EXTRAIT À LIRE

# # # #

Cette composition inattendue du spectacle crée un tissage d’analogies entre les différentes pièces.
Comme si les histoires agissaient en échos qui résonnent les unes par rapport aux autres. Comme si plusieurs histoires pouvaient se superposer ou se croiser parfois alors que l’action ne coïncide pas toujours. Mais cela fonctionne. Et fort bien.
Dans ces comédies acidulées, tous les modèles s’inspirent de l’époque de Feydeau où l’adultère bourgeois était banalisé. Avec ces comédies de moeurs insolentes, l’auteur donne à voir les incapacités, les faiblesses, les lâchetés, les mesquineries de ses contemporains. Il dit, à sa façon pointue et rosse, la différence des sexes. Le sexe réputé fort, bardé de certitudes, montre une certaine misogynie, « Les femmes ! Ce que ça vous complique la vie ! ». Misogynie accentuée par les costumes : les femmes sont en peignoir, en bigoudis, en déshabillé...
Quoique les personnages soient caricaturaux, le texte est plus douloureux qu’il ne semble au prime abord, si on regarde ce qui se passe entre ces bourgeois, sournoisement paumés dans leur identité.
Ils semblent plutôt être les enfants qu’ils sont restés. Feydeau dit avec un humour féroce les impasses de la vie de couple, la fatigue de vivre ensemble, les concessions, les compromissions. Et aussi les mensonges et les trahisons.
La mise en scène de Georges Lavaudant navigue à bonne distance du texte, avec une ironie certaine, distillée par des comédiens aussi brillants que libres. Ils parviennent à faire entendre le cynisme planqué derrière la comédie. Comment s’y prennent-ils donc pour nous entraîner à un tel rythme en changeant rapidement de personnages, revenant de l’un à l’autre, prenant le tic de l’un, se jouant de l’accent de l’autre, manipulant leurs voix à loisir ?
Ils sont intelligemment habillés par Jean-Pierre Vergier, créateur des costumes. Et aussi du décor sobre aux murs blancs avec des chaises colorées qui donne une tonalité pop.

# # # #

Éléments du jeu de données
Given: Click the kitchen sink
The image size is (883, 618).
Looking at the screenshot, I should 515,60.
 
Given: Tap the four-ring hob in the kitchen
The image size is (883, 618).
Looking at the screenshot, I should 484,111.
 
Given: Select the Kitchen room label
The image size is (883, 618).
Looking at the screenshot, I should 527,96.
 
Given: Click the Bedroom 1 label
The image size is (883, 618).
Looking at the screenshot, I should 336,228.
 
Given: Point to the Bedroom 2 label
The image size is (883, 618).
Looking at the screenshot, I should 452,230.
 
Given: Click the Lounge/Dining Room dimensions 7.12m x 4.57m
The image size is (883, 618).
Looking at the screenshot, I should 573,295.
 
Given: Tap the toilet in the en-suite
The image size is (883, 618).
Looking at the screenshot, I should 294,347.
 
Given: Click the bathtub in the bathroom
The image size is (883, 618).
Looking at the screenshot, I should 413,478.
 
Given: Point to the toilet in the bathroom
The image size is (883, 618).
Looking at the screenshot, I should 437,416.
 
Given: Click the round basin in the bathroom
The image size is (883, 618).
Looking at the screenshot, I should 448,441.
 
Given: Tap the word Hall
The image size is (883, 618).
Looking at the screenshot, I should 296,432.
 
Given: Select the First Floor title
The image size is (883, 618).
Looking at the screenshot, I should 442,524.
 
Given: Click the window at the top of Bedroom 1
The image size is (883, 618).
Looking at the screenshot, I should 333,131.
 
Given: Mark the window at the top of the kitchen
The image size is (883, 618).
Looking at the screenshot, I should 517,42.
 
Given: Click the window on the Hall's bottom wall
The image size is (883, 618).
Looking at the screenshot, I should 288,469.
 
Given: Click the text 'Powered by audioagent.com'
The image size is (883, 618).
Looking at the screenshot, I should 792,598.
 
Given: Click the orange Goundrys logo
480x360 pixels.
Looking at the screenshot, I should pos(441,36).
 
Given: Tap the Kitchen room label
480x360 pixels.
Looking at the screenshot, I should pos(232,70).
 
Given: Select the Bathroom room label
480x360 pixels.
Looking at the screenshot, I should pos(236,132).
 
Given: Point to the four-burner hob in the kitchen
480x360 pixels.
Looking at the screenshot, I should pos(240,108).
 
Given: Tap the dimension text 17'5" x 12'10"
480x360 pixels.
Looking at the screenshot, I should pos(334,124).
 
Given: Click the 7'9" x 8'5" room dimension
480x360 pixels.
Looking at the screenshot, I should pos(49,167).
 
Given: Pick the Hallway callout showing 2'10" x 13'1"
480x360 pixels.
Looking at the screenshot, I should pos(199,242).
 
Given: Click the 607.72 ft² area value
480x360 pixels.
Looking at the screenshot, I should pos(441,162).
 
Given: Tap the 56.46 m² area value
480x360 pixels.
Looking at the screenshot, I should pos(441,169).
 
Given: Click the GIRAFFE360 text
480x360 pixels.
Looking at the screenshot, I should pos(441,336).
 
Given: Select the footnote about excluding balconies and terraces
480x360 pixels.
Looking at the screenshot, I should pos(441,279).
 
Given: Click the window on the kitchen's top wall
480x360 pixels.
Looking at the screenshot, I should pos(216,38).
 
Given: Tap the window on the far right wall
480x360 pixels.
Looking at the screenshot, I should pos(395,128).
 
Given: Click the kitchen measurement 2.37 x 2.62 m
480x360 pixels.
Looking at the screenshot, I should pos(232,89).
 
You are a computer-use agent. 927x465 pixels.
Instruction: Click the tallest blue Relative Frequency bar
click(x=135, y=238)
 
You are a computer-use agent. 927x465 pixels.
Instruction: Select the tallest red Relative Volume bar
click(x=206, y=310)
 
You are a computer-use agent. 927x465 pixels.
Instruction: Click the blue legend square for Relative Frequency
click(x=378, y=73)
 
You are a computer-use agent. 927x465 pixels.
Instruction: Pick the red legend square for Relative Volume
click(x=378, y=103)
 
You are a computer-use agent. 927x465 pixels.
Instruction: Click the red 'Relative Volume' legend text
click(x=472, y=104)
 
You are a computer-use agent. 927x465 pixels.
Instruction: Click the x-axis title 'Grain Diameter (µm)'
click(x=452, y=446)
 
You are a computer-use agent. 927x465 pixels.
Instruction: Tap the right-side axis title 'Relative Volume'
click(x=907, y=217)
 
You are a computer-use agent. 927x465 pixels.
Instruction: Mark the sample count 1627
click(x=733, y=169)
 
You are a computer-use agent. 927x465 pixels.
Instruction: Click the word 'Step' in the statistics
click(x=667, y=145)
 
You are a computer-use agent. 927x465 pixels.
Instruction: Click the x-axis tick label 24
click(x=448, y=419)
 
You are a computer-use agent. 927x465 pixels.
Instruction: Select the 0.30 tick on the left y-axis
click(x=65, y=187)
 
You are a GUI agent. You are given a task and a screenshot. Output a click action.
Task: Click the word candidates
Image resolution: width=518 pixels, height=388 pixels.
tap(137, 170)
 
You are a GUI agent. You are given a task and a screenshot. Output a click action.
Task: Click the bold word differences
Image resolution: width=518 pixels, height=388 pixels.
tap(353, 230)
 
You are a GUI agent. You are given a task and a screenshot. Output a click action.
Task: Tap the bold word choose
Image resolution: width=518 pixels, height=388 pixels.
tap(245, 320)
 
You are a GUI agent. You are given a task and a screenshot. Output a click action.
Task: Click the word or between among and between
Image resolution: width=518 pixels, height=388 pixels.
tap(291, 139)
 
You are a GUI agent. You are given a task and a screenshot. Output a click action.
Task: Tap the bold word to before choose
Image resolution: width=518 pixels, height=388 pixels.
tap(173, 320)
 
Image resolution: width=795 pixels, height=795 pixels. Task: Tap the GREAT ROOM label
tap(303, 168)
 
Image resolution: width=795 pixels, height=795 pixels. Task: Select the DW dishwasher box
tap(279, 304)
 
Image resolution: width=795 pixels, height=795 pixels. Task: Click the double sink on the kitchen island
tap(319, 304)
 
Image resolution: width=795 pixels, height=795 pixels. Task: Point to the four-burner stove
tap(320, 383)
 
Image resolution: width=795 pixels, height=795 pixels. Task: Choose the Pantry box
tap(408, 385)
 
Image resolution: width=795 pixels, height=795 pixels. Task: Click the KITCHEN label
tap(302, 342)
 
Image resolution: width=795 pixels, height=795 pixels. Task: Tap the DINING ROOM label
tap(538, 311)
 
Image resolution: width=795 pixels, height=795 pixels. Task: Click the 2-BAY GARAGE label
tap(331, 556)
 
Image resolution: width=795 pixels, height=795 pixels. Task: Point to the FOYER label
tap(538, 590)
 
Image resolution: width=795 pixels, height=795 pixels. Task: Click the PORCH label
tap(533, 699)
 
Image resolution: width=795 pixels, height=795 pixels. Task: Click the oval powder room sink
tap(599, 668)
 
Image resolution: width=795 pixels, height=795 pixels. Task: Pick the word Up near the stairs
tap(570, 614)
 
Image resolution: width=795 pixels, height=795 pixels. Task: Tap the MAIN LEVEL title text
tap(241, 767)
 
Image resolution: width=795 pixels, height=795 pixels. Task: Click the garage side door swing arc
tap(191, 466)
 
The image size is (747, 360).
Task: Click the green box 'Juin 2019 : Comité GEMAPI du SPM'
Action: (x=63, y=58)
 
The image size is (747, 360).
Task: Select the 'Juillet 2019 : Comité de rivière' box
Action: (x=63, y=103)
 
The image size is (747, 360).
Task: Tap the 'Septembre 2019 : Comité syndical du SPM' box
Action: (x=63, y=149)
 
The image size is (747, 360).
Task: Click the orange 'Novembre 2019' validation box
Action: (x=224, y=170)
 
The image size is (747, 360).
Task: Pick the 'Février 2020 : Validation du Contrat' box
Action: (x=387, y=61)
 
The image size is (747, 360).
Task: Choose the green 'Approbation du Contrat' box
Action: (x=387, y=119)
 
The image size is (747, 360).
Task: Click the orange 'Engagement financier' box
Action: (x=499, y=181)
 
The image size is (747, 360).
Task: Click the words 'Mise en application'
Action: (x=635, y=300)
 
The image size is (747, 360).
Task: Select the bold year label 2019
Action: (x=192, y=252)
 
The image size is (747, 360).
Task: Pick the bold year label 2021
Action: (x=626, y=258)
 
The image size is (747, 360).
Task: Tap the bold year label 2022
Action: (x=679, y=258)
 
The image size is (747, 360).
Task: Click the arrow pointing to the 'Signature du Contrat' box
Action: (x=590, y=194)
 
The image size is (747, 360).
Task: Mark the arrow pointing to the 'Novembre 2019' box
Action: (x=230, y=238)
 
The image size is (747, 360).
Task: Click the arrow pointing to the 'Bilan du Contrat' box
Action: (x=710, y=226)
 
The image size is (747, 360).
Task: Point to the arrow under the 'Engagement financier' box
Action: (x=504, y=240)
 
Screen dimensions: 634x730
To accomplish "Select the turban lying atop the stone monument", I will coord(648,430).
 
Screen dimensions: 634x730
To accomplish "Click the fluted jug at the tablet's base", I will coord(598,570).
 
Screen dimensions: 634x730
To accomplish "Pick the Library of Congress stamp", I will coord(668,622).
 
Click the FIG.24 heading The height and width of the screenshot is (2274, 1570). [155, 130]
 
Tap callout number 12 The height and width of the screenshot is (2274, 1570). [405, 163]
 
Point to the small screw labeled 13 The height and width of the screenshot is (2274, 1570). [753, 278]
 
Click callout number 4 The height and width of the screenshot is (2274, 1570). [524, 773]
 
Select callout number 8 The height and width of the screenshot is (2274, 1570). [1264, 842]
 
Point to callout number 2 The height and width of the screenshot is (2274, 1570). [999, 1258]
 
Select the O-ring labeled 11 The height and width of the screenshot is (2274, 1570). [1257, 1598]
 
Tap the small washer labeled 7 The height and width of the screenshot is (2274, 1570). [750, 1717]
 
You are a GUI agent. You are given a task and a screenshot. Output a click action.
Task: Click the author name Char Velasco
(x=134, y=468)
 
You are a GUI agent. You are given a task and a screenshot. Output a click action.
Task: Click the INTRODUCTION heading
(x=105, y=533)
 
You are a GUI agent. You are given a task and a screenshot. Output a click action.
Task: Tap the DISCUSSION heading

# # # #

CONSIGNES DE TRAVAIL
a - Recopiez le passage de l'extrait qui commence aux mots « Comme si les » et s'arrête après « Et fort bien. », en remplaçant « histoires » par « intrigues ».
b - Mettez sous forme de liste JSON de chaînes, une par ligne et sans les lignes vides, les lignes des entrées qui commencent à celle contenant « the four-burner stove » et s'arrêtent après celle contenant « tap(533, 699) ». Ne donnez que ces lignes.

RÉSULTATS
a -
Comme si les intrigues agissaient en échos qui résonnent les unes par rapport aux autres. Comme si plusieurs intrigues pouvaient se superposer ou se croiser parfois alors que l’action ne coïncide pas toujours. Mais cela fonctionne. Et fort bien.

b -
[
  "Image resolution: width=795 pixels, height=795 pixels. Task: Point to the four-burner stove",
  "tap(320, 383)",
  "Image resolution: width=795 pixels, height=795 pixels. Task: Choose the Pantry box",
  "tap(408, 385)",
  "Image resolution: width=795 pixels, height=795 pixels. Task: Click the KITCHEN label",
  "tap(302, 342)",
  "Image resolution: width=795 pixels, height=795 pixels. Task: Tap the DINING ROOM label",
  "tap(538, 311)",
  "Image resolution: width=795 pixels, height=795 pixels. Task: Click the 2-BAY GARAGE label",
  "tap(331, 556)",
  "Image resolution: width=795 pixels, height=795 pixels. Task: Point to the FOYER label",
  "tap(538, 590)",
  "Image resolution: width=795 pixels, height=795 pixels. Task: Click the PORCH label",
  "tap(533, 699)"
]